漆に見出した日本のクラフトマンによるエレガンス|maison2,3

Jul 14, 2023 - FASHION
プランニングディレクターの水野浩行さんとクリエイティブディレクターの江幡晃四郎さんが2019年に発足させたユニットmaison 2,3(メゾン トゥ コンマ スリー)。QUI編集部が取材に足を運んだ2023年の展示会「TIME」で発表された漆塗りのバッグチェーンは新鮮でカッコよく、歴史ある和の伝統工芸を身近に感じさせてくれるプロダクトだった。「日本の美は西洋に負けていない」という言葉も印象的だったmaison 2,3に、その真意を伺った。

作れば作るほど地球にやさしい大量生産

QUI編集部(以下QUImmaison 2,3(メゾン トゥ コンマ スリー)を水野さんと江幡さんが立ち上げた経緯はなんだったのでしょうか。

水野浩行(以下水野):僕と晃四郎くんは同じデザインの仕事でも分野は異なっていたのですが、「二人は絶対に気が合うよ!」って共通の知人が引き合わせてくれたんです。その頃はちょうど自分も晃四郎くんもモノづくりに追われ続けることに疲れていた時期でもありました。それで二人でゆっくりとモノづくりに取り組んでみたいねって。それがmaison 2,3の始まりです。

行の一覧:
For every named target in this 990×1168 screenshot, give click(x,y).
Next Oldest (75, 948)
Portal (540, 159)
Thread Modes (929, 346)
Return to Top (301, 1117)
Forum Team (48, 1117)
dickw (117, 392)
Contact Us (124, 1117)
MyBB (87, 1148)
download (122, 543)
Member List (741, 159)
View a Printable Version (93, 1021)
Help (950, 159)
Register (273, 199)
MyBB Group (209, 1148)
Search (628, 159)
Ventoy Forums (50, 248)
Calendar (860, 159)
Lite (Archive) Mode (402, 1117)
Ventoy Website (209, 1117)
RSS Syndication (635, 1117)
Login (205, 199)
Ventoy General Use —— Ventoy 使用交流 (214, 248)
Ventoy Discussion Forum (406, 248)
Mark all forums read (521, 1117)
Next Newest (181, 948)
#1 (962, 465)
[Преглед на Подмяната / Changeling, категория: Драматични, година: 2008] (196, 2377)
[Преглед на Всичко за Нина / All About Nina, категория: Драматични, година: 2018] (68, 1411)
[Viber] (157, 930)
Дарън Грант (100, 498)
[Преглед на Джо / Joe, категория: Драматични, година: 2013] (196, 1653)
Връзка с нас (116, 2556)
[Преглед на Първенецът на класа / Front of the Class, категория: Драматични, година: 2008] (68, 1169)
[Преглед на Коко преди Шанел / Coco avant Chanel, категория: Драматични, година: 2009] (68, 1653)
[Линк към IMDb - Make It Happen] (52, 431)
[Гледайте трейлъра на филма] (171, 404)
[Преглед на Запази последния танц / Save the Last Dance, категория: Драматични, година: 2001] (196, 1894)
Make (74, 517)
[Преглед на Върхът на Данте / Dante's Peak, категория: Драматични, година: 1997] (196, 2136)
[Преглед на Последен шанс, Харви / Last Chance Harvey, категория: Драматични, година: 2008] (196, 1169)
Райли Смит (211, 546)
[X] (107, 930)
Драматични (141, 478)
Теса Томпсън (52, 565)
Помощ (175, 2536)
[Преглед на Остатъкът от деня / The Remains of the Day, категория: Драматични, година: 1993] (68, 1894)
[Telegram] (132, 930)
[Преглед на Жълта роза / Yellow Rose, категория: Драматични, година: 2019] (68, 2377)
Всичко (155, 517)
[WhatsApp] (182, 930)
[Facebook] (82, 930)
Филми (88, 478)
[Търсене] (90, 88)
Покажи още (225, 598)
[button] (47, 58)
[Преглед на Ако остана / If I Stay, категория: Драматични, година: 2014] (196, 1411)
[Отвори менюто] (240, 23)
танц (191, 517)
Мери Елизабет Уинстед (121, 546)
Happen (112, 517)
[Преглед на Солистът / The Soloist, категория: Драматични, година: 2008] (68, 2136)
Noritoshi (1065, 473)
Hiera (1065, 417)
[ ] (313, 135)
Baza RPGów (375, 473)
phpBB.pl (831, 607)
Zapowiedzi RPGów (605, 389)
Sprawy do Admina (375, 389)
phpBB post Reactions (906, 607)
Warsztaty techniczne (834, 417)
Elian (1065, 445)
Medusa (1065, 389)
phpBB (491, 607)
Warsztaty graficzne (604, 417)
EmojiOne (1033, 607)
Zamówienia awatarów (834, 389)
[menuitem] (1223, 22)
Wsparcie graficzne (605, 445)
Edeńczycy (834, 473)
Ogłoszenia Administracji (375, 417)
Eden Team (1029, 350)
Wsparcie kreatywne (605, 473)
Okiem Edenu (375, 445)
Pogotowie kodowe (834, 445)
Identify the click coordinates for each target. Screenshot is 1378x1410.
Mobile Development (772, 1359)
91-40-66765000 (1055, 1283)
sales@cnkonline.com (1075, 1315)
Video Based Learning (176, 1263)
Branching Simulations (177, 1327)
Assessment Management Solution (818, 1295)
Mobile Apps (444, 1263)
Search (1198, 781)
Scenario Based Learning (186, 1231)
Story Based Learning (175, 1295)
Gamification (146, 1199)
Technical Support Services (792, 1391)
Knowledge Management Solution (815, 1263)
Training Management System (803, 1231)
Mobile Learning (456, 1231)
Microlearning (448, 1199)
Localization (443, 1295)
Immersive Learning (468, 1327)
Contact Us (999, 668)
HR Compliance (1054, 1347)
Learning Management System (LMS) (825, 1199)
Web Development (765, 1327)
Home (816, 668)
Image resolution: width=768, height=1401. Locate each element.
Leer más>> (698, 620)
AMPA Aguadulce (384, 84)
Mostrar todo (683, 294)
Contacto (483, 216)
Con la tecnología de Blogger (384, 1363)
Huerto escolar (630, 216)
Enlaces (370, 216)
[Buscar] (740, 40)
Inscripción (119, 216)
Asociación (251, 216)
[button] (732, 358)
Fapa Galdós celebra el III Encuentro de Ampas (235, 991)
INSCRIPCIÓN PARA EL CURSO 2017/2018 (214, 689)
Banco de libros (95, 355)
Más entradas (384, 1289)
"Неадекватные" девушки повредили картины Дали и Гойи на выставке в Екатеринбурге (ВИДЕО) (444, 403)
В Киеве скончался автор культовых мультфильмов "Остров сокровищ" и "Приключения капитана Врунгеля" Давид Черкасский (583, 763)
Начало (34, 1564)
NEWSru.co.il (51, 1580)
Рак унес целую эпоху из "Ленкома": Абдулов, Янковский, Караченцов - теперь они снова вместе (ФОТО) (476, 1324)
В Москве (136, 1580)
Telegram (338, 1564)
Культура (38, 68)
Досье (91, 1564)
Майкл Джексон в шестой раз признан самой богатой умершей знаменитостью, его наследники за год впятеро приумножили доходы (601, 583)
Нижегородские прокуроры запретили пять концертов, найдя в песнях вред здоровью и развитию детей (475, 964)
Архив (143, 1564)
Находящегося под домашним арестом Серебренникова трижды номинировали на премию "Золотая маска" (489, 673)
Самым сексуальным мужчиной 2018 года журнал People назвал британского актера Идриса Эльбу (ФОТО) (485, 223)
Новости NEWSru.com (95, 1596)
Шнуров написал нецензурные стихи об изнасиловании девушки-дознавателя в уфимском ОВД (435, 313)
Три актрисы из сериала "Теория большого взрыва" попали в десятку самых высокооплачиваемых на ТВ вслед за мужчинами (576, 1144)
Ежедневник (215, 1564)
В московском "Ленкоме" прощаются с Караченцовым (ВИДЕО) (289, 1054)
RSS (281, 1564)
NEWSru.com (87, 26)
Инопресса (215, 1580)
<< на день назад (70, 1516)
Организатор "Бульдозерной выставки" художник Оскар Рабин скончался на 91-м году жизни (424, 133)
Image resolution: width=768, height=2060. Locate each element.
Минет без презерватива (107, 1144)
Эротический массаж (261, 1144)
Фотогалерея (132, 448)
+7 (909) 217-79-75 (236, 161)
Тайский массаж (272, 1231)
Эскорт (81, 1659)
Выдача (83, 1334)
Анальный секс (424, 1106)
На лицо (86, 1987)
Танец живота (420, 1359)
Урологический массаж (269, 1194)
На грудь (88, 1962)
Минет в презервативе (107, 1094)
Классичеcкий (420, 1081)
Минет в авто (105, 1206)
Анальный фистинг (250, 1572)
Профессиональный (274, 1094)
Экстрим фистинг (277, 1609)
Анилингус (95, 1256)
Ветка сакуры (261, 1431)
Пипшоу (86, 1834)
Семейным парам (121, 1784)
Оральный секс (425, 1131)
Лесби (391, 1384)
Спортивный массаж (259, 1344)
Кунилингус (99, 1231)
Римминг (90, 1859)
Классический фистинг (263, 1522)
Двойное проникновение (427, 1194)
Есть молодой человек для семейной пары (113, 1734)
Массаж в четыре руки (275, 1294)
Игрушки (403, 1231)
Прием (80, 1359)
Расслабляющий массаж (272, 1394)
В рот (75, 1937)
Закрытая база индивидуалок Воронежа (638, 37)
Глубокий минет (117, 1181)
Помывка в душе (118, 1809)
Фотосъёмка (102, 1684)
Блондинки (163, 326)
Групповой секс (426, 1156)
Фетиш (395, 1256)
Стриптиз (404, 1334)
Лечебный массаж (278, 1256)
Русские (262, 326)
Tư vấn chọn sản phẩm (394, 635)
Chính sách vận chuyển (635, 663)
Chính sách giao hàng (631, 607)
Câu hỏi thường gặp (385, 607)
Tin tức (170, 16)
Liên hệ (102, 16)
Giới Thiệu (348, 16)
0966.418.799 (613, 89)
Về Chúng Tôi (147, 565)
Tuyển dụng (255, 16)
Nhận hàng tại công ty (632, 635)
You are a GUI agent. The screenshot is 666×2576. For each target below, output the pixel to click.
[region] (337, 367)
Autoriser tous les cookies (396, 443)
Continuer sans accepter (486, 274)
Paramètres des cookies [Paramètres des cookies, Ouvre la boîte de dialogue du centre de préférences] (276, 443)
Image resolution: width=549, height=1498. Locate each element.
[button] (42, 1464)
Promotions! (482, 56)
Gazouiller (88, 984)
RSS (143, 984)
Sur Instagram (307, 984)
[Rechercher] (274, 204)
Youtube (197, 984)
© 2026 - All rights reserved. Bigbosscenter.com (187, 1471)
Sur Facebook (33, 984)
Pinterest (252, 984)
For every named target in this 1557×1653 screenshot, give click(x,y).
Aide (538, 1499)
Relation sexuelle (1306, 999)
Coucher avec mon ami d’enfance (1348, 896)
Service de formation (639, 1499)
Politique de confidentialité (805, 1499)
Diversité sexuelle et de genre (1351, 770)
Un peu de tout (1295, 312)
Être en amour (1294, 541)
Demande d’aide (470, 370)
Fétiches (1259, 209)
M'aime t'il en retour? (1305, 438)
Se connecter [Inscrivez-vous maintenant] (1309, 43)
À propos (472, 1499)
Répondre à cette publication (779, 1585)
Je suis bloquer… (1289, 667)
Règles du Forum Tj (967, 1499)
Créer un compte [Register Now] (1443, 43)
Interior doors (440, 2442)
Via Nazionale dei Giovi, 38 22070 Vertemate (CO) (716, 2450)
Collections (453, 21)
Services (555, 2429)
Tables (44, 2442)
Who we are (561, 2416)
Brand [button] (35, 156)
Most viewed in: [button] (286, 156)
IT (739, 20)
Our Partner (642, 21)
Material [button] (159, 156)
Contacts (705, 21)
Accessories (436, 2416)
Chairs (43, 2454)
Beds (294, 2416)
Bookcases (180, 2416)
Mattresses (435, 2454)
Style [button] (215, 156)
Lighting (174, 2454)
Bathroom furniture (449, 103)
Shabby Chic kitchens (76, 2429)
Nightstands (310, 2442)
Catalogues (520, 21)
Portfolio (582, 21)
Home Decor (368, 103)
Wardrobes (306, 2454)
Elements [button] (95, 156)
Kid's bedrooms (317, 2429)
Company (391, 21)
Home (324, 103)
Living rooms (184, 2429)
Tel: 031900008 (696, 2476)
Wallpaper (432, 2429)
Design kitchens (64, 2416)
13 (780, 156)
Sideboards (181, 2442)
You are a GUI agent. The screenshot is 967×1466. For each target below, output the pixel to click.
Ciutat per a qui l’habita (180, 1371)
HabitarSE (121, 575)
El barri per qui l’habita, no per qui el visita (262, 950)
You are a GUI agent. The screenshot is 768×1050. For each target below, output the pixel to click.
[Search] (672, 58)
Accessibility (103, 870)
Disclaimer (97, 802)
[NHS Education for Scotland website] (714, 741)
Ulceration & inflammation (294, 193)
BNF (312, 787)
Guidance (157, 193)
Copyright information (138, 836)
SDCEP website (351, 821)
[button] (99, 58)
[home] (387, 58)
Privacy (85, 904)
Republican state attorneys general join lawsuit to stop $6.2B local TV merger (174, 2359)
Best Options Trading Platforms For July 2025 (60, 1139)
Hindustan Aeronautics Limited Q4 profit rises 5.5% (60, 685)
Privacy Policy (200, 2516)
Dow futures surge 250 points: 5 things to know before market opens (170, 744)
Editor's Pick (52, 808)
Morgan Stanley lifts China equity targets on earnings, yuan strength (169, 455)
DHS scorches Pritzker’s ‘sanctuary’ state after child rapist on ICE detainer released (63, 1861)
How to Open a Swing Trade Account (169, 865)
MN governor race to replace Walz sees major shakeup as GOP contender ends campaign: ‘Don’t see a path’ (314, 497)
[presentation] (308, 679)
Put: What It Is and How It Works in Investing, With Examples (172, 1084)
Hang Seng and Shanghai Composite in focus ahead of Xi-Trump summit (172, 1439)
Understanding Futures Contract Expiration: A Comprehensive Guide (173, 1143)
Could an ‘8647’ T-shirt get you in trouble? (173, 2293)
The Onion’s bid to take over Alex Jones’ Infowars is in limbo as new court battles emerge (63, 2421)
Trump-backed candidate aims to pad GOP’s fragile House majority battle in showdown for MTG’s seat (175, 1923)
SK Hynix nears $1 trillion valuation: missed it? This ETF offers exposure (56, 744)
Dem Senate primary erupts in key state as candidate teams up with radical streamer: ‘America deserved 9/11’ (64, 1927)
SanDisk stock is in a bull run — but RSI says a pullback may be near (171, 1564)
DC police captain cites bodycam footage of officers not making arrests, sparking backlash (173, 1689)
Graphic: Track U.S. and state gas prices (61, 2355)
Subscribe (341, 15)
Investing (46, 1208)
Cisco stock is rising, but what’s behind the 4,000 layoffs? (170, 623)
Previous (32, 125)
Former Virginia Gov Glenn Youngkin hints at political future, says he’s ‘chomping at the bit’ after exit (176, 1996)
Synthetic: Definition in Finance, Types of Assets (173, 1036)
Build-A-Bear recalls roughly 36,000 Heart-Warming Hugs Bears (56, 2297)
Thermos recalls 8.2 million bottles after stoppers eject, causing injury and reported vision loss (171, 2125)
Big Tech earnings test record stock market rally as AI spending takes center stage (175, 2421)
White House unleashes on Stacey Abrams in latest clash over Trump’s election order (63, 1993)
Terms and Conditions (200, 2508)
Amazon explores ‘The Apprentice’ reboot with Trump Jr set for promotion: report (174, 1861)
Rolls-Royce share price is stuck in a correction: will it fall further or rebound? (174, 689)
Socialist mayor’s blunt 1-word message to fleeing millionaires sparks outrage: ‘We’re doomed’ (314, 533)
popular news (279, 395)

取り組む課題:
1. 上の行の一覧で、「Coucher avec mon ami d’enfance (1348, 896)」を含む行から「M'aime t'il en retour? (1305, 438)」を含む行までを、「Fétiches」を「Fantasmes」に差し替えて書き直しなさい。それ以外の部分は変えないこと。
2. maison 2,3への取材記事を、途切れたところから書き継ぎなさい。

課題別の解答:
1.
Coucher avec mon ami d’enfance (1348, 896)
Service de formation (639, 1499)
Politique de confidentialité (805, 1499)
Diversité sexuelle et de genre (1351, 770)
Un peu de tout (1295, 312)
Être en amour (1294, 541)
Demande d’aide (470, 370)
Fantasmes (1259, 209)
M'aime t'il en retour? (1305, 438)

2.
QUI:追われていたというのは具体的には?

水野:僕は不要になった廃棄物からファッションアイテムを生み出すアップサイクルを手がけていたんですけど、小売りが主になるとシーズンごとに新しいアイテムを期待されることも多く、生産と消費のサイクルにどんどん飲まれてしまいました。自分がやっていることはゴミを減らしているのか、それとも新たなゴミを生み出しているのか、そんな葛藤が生まれたんです。

江幡晃四郎(以下江幡):自分も同じような感じでしたね。本職はコスチュームデザイナーなのですが、自分では満足できるプロダクトができたと思っていても、ショップの担当者からは「うちのイメージとは違う」と言われたり。

水野:似たような境遇だったから「一緒にやろう」って意気投合した感じもあります。

QUI:これまでのmaison 2,3の活動はアップサイクルが多いようですが、ブランドとしてもそこをテーマにしているのでしょうか。

江幡アップサイクルそのものを大々的に掲げていないのですが、現時点で発表しているアート作品やファッションアイテムは結果としてはそうなっています。

水野:「作れば作るほど地球にやさしい大量生産」というちょっと皮肉も混じった想いをコンセプトとしています。

漆に感じた日本の伝統工芸のポテンシャル

QUI:展示会で漆塗りのバッグチェーンを目にしたとき、とにかく新鮮で驚きもありました。

水野:僕の知人に漆職人がいて、ベコベコの紙コップに漆を塗った彼の作品を見たときに日本の伝統工芸のポテンシャルを感じたんです。使い捨ての紙コップが漆によって100年も持つプロダクトに生まれ変わっている。晃四郎くんにもすぐにシェアをしたら同じように感じてくれて、いつも僕が気になった作品や手法にも大きな関心を示さない晃四郎くんが漆には食いつきました(笑)。

江幡:最初は写真で見せられたので「すぐに現物を送って」って。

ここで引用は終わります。